News Feature | March 19, 2015

Can Geofencing Help Make Mobile Devices More Secure?

Christine Kern

By Christine Kern, contributing writer

Can Geofencing Help Make Mobile Devices More Secure?

Security is at the forefront of concerns across enterprises these days, and everyone is searching for new ways to protect their data from misappropriation and misuse. Geofencing technology could add an additional layer of security to ensure the protection of sensitive information in a variety of ways.

According to a Cisco report, 70 percent of IT professionals stated that they believe the use of unauthorized programs resulted in as many half of their companies’ data loss incidents, and 39 percent reported that they have dealt with an employee accessing unauthorized parts of the company’s network.

Geofencing allows IT administrators to set geographic boundaries indicating secure areas and gives mobile device management (MDM) clients granular control over their employee’s devices, while respecting their privacy when outside of the office, according to Skyhook. Your government, enterprise, and educational clients, especially, could benefit greatly from this ability.

Geofencing can also ensure document security. One significant application is securing patient medical records and information, whose security is governed by The Health Insurance Portability and Accountability Act of 1996 (HIPAA). HIPAA addresses the technical safeguards that organizations must put in place to secure individuals’ “electronic protected health information” (e-PHI).

Geolocation technology can help secure medical records and data by ensuring the proper access to this information. For instance, a hospital may want to grant its doctors access to patient records only inside hospital walls and in the security of their homes. Through MDM, your hospital clients can geofence not only their property but any location they deem secure.

Romania-based CoSoSys has also added geofencing to its mobile device management software, tracking location via GPS, Wi-Fi and Bluetooth beacons. The system works because it uses local beacons, as well as the GPS location to pinpoint exactly where the device is located, according to CSOOnline.

Geofencing can be used to restrict access on visitor devices, track employee devices, or restrict access, or used with tablets, “to ‘brick’ a device, limiting it to only certain applications off site or after work hours.
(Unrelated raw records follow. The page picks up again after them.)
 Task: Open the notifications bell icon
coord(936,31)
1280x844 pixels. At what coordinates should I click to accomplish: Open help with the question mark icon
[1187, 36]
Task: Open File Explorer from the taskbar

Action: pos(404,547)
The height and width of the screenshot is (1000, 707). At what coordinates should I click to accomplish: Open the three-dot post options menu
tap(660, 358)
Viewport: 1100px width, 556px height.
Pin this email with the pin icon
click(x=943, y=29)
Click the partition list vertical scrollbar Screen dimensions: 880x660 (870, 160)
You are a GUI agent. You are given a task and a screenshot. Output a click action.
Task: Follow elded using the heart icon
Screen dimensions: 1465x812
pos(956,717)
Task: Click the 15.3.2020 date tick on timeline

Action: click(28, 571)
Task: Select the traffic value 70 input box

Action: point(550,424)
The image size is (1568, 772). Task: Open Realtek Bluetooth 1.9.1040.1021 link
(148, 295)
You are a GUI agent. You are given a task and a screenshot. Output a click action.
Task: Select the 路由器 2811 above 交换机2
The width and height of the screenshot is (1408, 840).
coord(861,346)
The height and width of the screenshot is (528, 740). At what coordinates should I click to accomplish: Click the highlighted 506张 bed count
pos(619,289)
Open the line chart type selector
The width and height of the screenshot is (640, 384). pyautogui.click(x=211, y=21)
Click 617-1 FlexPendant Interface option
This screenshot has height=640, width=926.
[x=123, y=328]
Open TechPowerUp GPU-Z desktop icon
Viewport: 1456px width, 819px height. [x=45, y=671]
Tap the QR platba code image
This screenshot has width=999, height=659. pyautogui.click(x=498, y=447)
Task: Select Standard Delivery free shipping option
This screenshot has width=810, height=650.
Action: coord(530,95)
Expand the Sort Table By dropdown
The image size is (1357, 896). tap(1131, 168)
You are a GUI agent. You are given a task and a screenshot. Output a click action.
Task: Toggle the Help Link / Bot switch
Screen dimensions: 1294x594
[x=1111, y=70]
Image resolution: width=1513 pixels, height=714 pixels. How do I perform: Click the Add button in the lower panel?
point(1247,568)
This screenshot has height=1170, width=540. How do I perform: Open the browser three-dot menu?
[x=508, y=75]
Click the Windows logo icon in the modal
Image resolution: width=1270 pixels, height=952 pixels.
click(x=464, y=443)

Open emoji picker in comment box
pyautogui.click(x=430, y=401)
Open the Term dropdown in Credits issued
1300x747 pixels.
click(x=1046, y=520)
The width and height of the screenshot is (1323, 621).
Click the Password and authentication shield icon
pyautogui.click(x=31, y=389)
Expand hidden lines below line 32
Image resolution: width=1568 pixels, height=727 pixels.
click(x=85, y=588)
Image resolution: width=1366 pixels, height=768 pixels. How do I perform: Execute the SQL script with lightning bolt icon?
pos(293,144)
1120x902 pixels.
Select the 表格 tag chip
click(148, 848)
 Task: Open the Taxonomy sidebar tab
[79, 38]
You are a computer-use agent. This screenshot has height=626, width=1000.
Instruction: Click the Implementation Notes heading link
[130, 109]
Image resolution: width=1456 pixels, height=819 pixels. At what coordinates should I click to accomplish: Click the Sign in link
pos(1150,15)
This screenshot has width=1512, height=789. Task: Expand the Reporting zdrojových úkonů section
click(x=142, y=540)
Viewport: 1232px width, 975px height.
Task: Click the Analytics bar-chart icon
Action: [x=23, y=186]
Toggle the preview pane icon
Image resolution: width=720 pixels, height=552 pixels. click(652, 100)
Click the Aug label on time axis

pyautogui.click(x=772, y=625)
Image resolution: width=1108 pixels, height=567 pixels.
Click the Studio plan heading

However, despite the possibilities that geofencing offers there are still issues related to privacy and security — the GPS lock can be spoofed —that must be overcome before it could be used mainstream.

CoSoSys founder and CEO Roman Foeck asserts that these are challenges that can all be addressed, and stressed that using GPS in combination with other location mechanisms is really the key. “If you rely on a second factor — like proximity to some other devices, such as secure beacons that act as tokens — that cannot be spoofed,” he says.